Martinez, who has had a highly successful career in public service, attributed her passion for such work to her grandmother. “My grandmother was proud of the life that she lived. She was poor, but she shared so generously,” said Martinez. Growing up in Puerto Rico, Martinez saw her grandmother meet the needs of those around her in any way she could, even when she barely had enough resources for herself. Martinez said her grandmother was “the first and best public servant that I’ve met...and she never got paid a dime for it.”
While attending Georgetown University Law Center, Martinez worked at a law firm in Washington, D.C. and a public service firm in rural Florida. Comparing the experiences, Martinez said she felt a greater sense of purpose, freedom and significance while representing migrant workers and refugees in Florida. Ultimately, her decision to embark on a career in public service led Martinez to leadership positions at major agencies and institutions, including Congreso de Latinos Unidos, Philadelphia’s Department of Human Services and United Way of Southern Pennsylvania.
During the colloquium, the eponymous Carl “Tobey” Oxholm III, a former senior vice president and general counsel for Drexel University who endowed the Oxholm fellowship, also spoke of his winding career trajectory. Oxholm traced his rise from Deputy to Chief Deputy City Solicitor for the City of Philadelphia in a few short years, stating, “I learned a heck of a lot, [and] I learned it by doing.” He said the difficult work was rewarding because he and his colleagues worked from the “shared conviction that what we did mattered to people who weren’t able to defend or protect themselves.”
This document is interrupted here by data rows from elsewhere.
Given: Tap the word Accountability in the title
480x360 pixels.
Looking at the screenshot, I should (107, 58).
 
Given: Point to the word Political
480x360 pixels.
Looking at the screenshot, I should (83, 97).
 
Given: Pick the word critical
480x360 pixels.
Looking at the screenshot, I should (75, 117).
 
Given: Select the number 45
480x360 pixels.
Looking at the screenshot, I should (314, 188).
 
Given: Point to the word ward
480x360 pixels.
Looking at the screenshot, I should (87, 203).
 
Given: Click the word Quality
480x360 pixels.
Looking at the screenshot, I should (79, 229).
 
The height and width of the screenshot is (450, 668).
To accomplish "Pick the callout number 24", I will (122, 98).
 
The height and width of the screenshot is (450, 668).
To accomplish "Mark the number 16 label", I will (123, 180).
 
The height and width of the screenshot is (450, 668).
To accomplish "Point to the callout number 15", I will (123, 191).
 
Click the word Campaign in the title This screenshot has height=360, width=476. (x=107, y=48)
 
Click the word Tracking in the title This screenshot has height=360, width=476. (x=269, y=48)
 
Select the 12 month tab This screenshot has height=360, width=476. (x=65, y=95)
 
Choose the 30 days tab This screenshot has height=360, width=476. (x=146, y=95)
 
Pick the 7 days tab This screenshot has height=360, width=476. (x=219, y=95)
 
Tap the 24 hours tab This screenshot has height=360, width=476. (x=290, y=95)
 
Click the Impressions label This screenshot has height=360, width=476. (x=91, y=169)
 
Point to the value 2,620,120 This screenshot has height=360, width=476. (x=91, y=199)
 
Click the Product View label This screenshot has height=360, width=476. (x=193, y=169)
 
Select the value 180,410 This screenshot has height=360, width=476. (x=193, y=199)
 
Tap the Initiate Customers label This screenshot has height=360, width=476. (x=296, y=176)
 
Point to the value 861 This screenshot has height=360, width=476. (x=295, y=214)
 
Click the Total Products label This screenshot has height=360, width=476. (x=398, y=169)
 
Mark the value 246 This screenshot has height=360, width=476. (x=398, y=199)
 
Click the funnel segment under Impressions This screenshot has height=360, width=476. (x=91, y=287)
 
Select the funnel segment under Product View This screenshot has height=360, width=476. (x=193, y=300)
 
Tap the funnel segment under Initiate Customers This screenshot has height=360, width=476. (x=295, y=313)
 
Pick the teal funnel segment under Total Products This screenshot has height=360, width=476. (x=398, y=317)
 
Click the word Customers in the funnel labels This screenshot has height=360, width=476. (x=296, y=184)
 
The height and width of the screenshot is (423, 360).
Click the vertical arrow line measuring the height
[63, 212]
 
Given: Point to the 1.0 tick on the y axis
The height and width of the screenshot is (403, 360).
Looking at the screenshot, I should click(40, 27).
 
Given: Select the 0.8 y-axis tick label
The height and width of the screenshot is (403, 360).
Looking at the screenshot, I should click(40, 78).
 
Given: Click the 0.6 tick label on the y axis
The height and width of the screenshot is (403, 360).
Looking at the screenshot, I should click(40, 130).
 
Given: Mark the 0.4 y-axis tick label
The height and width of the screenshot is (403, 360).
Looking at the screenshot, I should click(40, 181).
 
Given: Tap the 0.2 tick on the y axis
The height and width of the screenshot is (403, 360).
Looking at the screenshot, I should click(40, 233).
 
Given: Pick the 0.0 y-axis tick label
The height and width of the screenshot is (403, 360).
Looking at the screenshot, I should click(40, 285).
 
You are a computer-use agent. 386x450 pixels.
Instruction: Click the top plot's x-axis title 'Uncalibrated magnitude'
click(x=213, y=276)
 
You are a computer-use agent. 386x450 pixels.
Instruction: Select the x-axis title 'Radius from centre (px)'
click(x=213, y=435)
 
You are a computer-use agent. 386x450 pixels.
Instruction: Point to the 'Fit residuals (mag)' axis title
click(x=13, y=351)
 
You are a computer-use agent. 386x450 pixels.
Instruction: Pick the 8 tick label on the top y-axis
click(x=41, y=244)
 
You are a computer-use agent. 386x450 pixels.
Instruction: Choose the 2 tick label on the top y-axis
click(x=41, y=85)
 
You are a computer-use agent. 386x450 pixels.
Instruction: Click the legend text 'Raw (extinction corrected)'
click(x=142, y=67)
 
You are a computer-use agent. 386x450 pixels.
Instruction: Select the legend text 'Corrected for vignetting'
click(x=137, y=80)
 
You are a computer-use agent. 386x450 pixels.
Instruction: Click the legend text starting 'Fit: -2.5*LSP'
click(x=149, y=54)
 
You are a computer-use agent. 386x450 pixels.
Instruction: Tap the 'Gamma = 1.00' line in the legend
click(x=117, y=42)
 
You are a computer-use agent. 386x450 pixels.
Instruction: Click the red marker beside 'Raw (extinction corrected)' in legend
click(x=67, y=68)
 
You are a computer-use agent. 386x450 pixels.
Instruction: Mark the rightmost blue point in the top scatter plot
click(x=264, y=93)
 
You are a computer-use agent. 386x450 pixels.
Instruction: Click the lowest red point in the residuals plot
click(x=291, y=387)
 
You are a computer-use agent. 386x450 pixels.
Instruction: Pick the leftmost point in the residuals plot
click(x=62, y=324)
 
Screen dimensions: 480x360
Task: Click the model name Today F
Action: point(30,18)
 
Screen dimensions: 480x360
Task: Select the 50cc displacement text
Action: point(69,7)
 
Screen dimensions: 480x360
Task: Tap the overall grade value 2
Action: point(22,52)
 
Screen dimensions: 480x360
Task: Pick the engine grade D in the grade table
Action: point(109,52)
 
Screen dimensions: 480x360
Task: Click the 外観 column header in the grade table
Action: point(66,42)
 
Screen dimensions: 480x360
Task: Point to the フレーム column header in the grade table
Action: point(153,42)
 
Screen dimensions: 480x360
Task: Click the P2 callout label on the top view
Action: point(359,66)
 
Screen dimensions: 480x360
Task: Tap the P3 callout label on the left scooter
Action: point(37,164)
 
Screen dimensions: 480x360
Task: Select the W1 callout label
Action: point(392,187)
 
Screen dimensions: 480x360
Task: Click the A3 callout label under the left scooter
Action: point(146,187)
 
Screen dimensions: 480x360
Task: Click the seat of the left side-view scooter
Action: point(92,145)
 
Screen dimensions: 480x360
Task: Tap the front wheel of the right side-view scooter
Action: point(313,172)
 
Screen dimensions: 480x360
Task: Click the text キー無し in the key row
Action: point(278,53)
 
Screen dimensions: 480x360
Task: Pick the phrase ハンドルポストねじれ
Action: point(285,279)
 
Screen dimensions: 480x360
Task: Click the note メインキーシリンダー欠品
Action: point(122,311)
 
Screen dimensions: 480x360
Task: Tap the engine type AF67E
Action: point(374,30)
3L Desjeneé Davis, the 13th recipient of Oxholm Summer Fellowship, also spoke about learning by doing, stating that her experience this past summer in the Code & Public Nuisance Litigation Unit (the Code Unit) at Philadelphia’s Office of the City Solicitor was “invaluable.” Davis said she became more comfortable working independently through the hands-on experiences she had in litigating and public speaking. For Davis, the community at the Code Unit was so positive that she’s continuing to intern there. “For me, the environment that I work in is just as important as the work that I do.”